As far as amounts go, shrimp on a buffet is like crack, bacon wrapped shrimp on a buffet is a speedball and everyone's an addict! Unsupervised, it could be suicide! What does your shrimp budget allow for, $1000.00? I would allow 2 1/2 -3 pp and definitely have someone serving it. I soo urge you to have staff serving all the mains on the buffet for many reasons....numero uno being portion control, then ease, smoothness and efficiency of feeding a lot of guests relatively quickly, as well as the constant lovely appearance of the food. That and its always nice to be served. Simply put, everything just goes smoother, questions get answered, and guests get taken care of better.

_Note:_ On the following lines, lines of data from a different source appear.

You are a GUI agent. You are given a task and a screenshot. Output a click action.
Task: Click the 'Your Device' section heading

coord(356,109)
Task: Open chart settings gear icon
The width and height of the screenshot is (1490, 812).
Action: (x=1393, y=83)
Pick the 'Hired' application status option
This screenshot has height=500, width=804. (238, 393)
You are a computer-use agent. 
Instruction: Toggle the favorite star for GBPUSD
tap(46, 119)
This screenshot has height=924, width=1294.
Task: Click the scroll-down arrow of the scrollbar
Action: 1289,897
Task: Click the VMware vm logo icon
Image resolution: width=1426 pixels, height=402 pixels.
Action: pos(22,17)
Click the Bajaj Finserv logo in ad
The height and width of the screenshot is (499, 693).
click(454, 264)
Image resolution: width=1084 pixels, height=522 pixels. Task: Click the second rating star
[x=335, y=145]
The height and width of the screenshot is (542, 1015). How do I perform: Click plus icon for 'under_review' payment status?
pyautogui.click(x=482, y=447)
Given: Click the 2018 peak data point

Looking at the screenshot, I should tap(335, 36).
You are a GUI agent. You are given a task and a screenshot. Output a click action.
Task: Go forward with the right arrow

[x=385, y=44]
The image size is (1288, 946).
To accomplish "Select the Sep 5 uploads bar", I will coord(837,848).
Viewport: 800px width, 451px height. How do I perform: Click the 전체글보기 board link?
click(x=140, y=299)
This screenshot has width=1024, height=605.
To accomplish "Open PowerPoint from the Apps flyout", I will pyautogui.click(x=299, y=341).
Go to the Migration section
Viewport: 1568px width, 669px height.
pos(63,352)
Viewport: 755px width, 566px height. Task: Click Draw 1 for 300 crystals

After serving the buffet servers can help clear plates, leaving one or two at the buffet to serve the second go rounders.
joey
and put the bacon wrapped shrimp at the end of the hot line....last chafer before the salads.


----------



## m crawford (Jun 12, 2014)

The event went very well. Thanks for the advise about shrimp. I did use 16-20 and they were a big hit as was everything else. I have always had luck with the jambalaya is always a hit when I cater and helps fill everyone up.


----------



## m crawford (Jun 12, 2014)

chefedb...I noticed you referred to jambalaya being served over dirty rice...I have never heard of that. I always believed that jambalaya is not a sauce at all. Rather the entire item is cooked with the rice rather then poured over rice. I add all the ingredients then add raw rice directly and it all cooks together. Anyway, thats the way I learned to make it in New Orleans, but this is a big country and everyone does it their own way. Thanks again for the help, I appreciate it. This is a great site that I will return to often for advise.


----------